In a hip area just east of downtown Fort Worth, Authentic Kung-Fu sits among tattoo parlors and cool restaurants. There you’ll find Steve Cottrell, master Kung Fu martial artist, hard at work passing down the legacy of Ttaiji (Tai Chi), Wing Chung, and Northern Praying Mantis Kung Fu. Students around the world refer to him respectfully as Sifu, which means “teacher” or “master” in Chinese.
I asked Sifu Cottrell a few questions about his school and his practice.
Q. What does it mean to practice martial arts?
In many ways Kung Fu is a metaphor for all of life. Life is about learning to take responsibility for ourselves. That includes the potential pain that we might inflict on another human being, whether we are lashing out at someone emotionally or physically defending ourselves. As we mature, hopefully we learn concern for other people and how to temper our responses.
The Chinese character for the word “martial” literally means “to stop the sphere.” It has less to do with fighting than it does with learning how not to fight, not to inflict pain. Because of their training, advanced Kung Fu students will not respond to someone’s anger. The student understands the dire consequences of inflicting great pain, whether physical or mental, on another human being.
Q. How does a person learn Kung Fu?
Martial arts is a path. The interesting thing about martial arts is that, although we call it an “art”, first you must learn tools. You learn balance and to move your body through strengthening and conditioning. Then you begin to learn dozens and dozens of techniques. Ultimately, the technique becomes so automatic that you become the technique; the separation between you and the technique disappears. At that point, Kung Fu becomes a discipline of mind and body and you can use it as a means of self-expression.
Q. Could Kung Fu be used for conditioning by someone who is out of shape?
Many schools emphasize the sport, which implies competition. At Authentic Kung-Fu the only person you compete against is the one between your shoulder blades.
The challenge comes not from any objective measure, like doing 100 push ups, but against what the individual is capable of, given their efforts. What a person can achieve is profound.
Q. What is the philosophy of your school:
1. To pass on an art that has survived for centuries and offers a life enhancing experience.
2. To enable people, if necessary, to defend themselves and their families.
3. Through the practice of martial arts, people can improve their mental and physical health.
4. If they’re lucky and diligent, people will find a depth of experience that has made martial arts a profound practice for thousands of years.

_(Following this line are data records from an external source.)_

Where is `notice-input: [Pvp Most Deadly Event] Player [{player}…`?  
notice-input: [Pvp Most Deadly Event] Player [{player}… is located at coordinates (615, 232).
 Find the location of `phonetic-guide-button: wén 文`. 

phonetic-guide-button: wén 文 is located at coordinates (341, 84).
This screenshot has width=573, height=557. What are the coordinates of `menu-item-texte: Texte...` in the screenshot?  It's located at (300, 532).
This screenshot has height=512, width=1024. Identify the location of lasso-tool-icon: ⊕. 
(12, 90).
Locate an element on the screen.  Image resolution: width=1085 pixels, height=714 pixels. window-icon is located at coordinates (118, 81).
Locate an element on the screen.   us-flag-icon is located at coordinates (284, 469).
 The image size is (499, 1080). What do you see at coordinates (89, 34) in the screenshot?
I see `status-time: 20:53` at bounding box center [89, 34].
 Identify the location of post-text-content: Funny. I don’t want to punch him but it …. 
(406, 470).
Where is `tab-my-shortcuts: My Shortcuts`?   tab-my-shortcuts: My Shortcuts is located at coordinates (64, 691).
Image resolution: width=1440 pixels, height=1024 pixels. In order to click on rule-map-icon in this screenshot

Q. Some say that a martial arts practice is also a spiritual practice. Would you agree?
If you are truly studying martial arts, how can it not be? I compare it to the Japanese Tea Ceremony. The Ceremony is sacred, not because people are drinking tea, but because two people come together with the agreement that they will be nothing else, do nothing else – except be present with the other – in the moment.
With Kung Fu training, your mind opens so that everything appears as one. If you are under attack by several people and you focus on one individual, all is lost. You must let go of thinking and memory and be completely in the moment.
About Sifu Cottrell
Not merely a theorist, Sifu Cottrell’s martial experience ranges from full contact matches to actual combat while executing his duties with the United States government. Sifu Cottrell has also been an instructor for military counter terrorist and special operations units. These experiences have been instrumental in the development of the unique approach to training used at Authentic Kung-Fu.